New Book Examines Drug Use in Treatment of Mentally Ill

The International Society for the Psychological Treatment of Schizophrenia (and other psychoses) U.S., is having their annual convention this year in Chicago. I am going to give a speech called, “The Lone Ranger is Busy and Tonto Has Split.” No matter what health plan is adopted for this country, it is going to feature large amounts of heavy-duty psychotropic drugs, given for relatively mild to moderate conditions.

This one’s for you, Nonoy Manga. Image courtesy of

The administration of these drugs has constituted chemical straight jackets to many people, making life-long invalids out of them. The new book that describes this problem, and promotes a solution is Rethinking Madness, written by Paris Williams.

Others have come forward with the same statistics. There has been marked improvement by patients who have stopped their drug regimens, compared with those who have not.

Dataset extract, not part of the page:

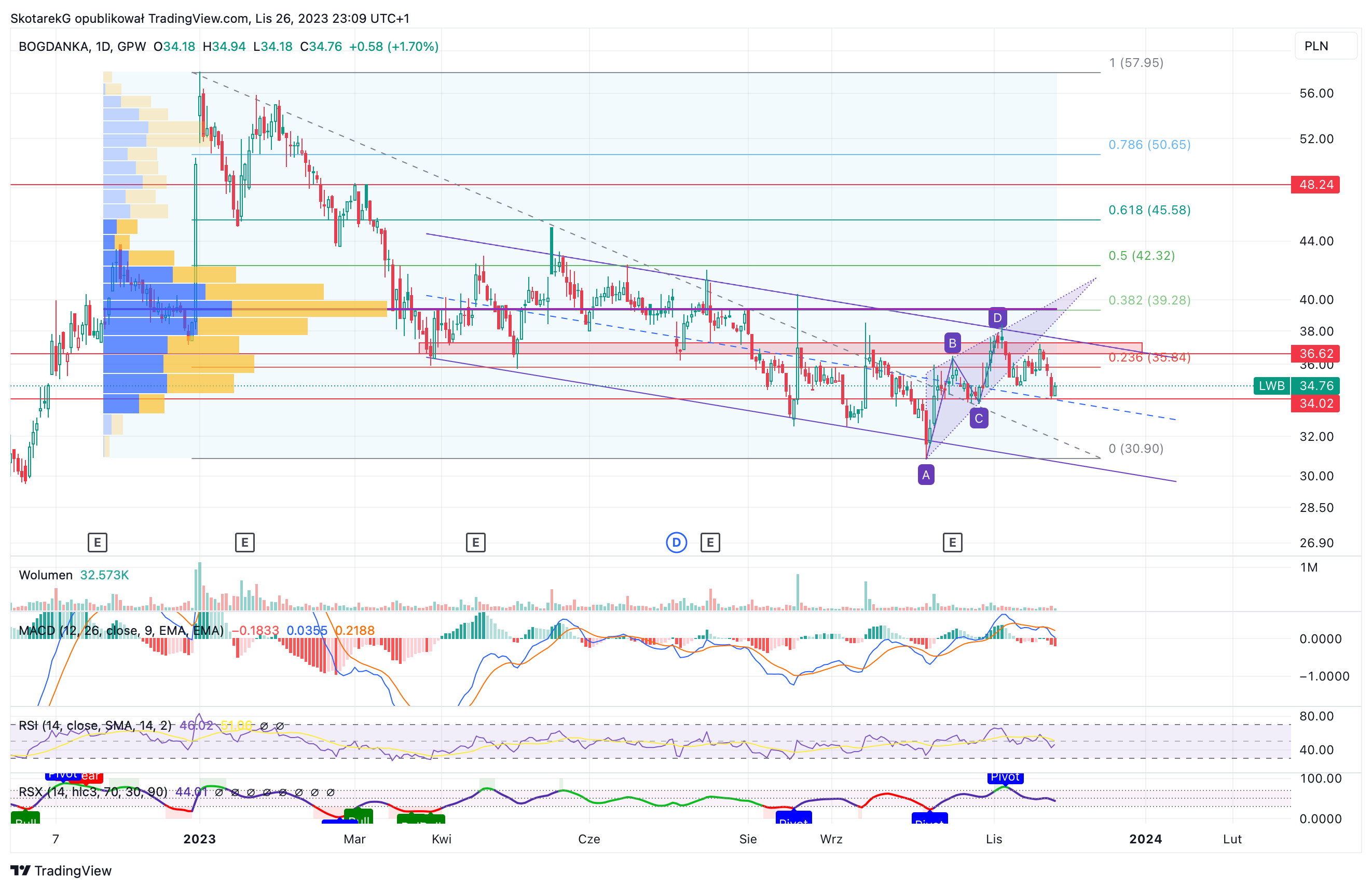
Task: Click the RSI indicator title legend
Action: coord(95,726)
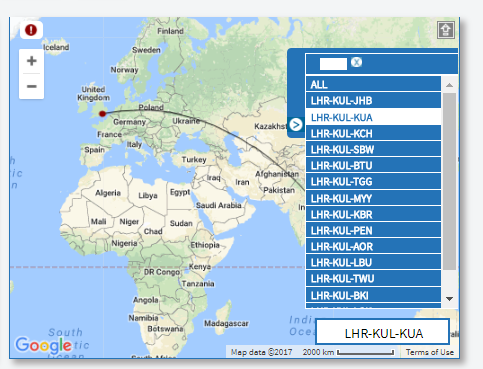Screen dimensions: 483x369
Task: Select route LHR-KUL-PEN from the list
Action: click(x=373, y=230)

We are going to have to solve, or at least ameliorate the serious problem of mental illness on our own. The medical/psychiatric community is not ready to accept this form of treatment. There are in this country today hundreds of small, active help centers and support groups, bringing relief to their patrons.

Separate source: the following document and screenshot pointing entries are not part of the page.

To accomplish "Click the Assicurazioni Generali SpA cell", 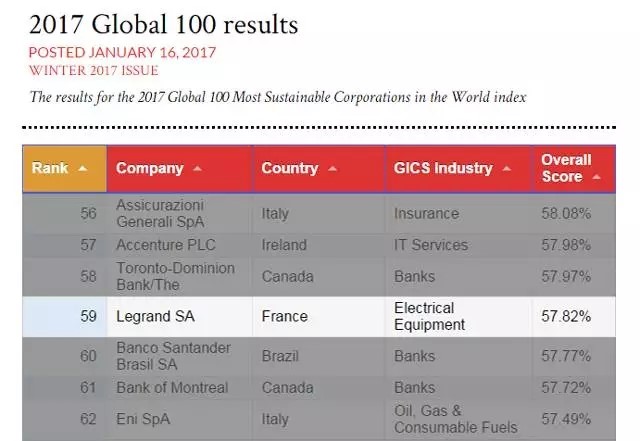I will pos(172,213).
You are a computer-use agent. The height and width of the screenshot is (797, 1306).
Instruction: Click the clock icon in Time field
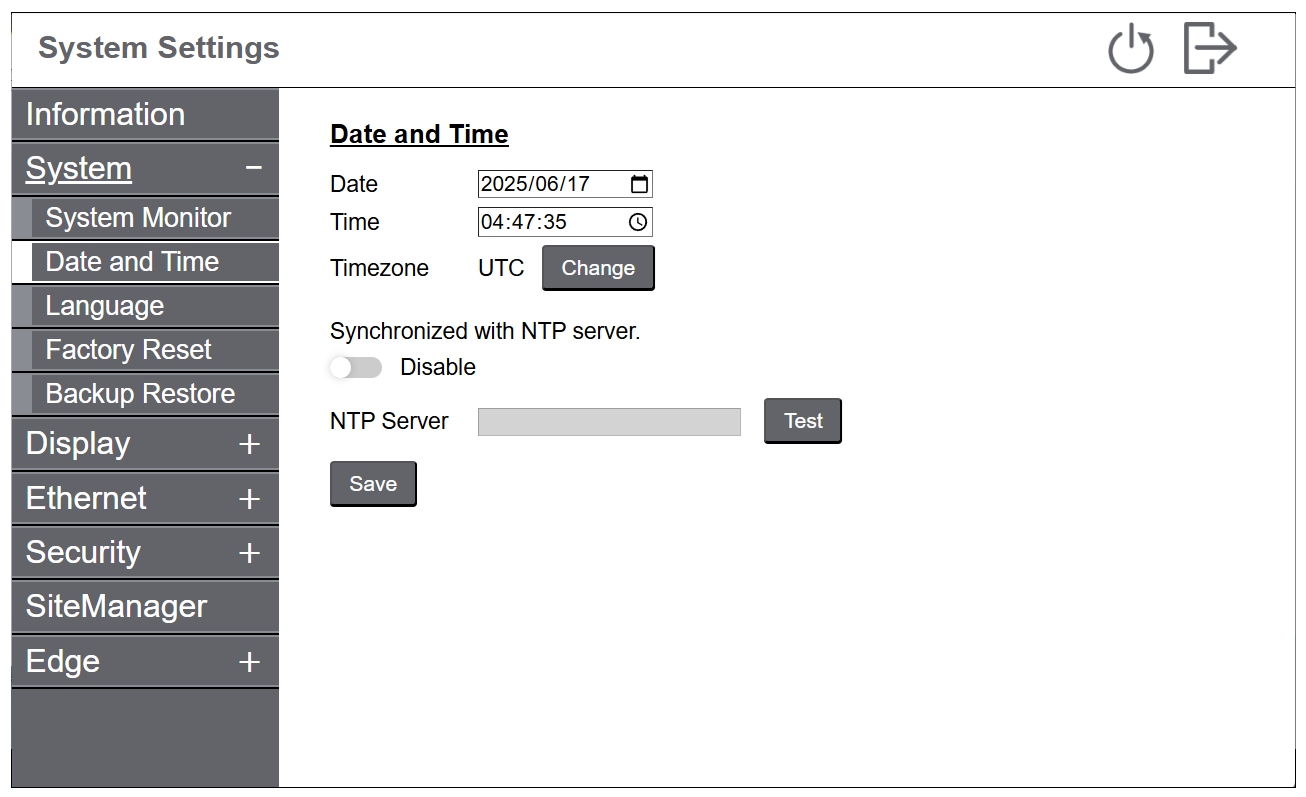point(638,222)
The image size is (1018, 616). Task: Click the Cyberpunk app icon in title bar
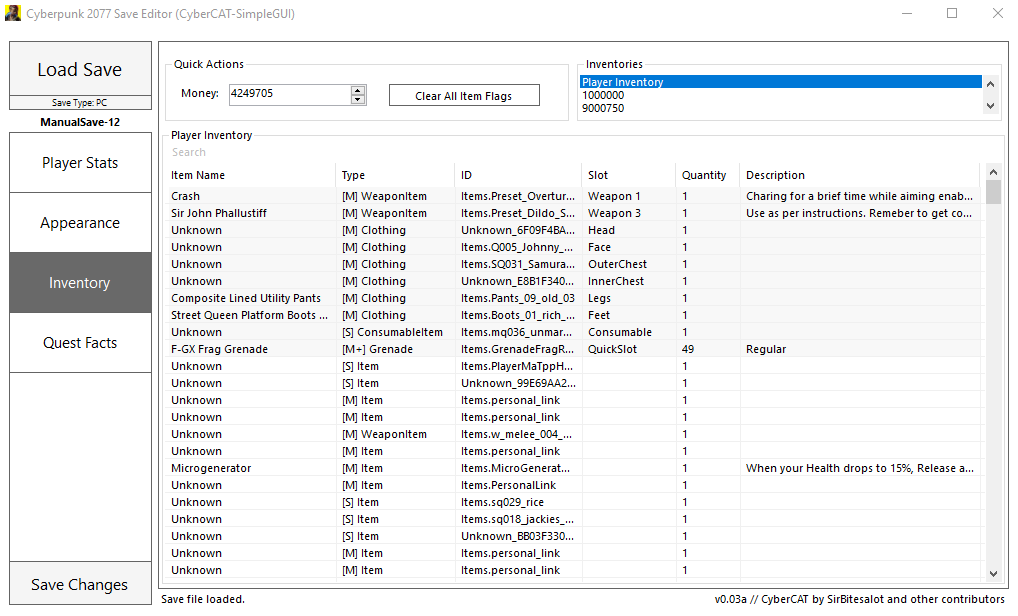[13, 14]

The Hearing Voices movement that started in England now has chapters in America. There are also private and alternative clinics and peer groups that have recorded improvements on all levels for the people who attend them.

When I looked at my insurance lists, of accepted drugs, I saw that fully 1/3 of the drugs listed were heavy-duty anti-psychotics. This should set off alarm bells in people who are paying great amounts of money, for treatments whose side effects are horrific.

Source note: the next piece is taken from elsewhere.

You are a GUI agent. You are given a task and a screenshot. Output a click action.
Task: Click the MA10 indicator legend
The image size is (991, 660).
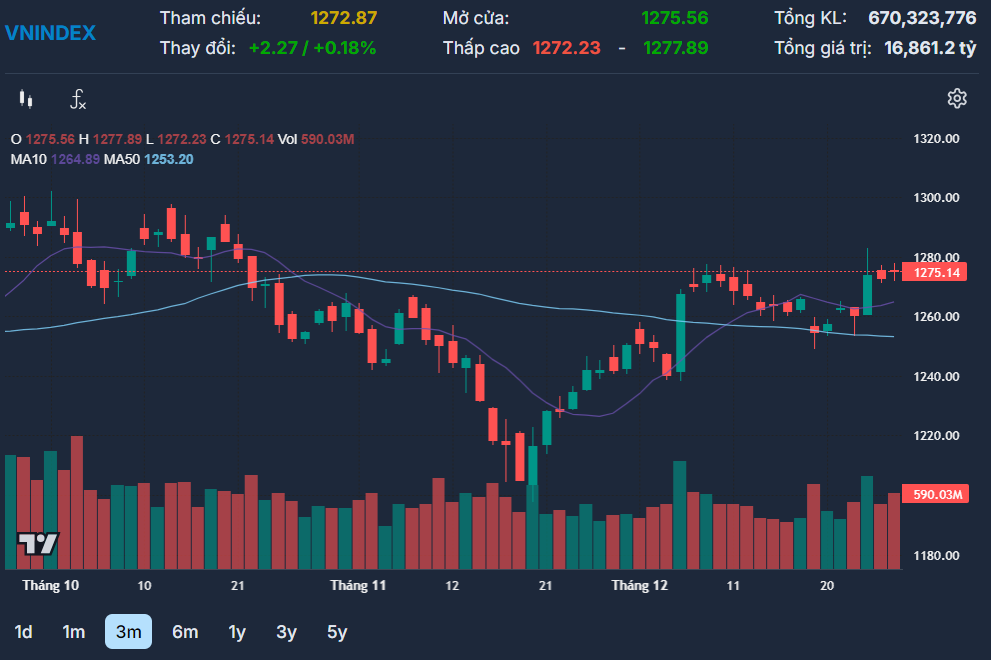point(54,159)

We know that mental illness is treatable in many different ways. Not enough good research has been done on these ways.

5 thoughts on “New Book Examines Drug Use in Treatment of Mentally Ill

  1. Reblogged this on a voice from the inside and commented:
    Deaf in Prison’s blog discusses a new book, Rethinking Madness, by Paris Williams, PhD. This book raises the issue of limiting ourselves to the use of anti-psychotic and other psychiatric drugs in the treatment of mental illness. Can we envision and enact a more wholisitc way to treat and recover from mental illness? Can it be said that successful recovery often involves a deep therapeutic treatment of the individual, not to mention a look into the development and enhancement of pragmatic life & social skills. And what can be said about community involvement and support.

    I personally do not advocate against the use of psychiatric medication where appropriate, but I do know that by itself it is insufficient as a mental health strategy.


    1. Thank you for the reblog. We absolutely agree. The book does not advocate the use of these drugs. At least not at the levels or dosages they are currently being used. The publisher of has long been an advocate of those therapies that do not leave patients, mental zombies – or create suicidal or homicidal ideation.


      1. you are welcome no prob! hey i’m wondering if you have any more info or links to info about mental health treatment specifically of incarcerated people?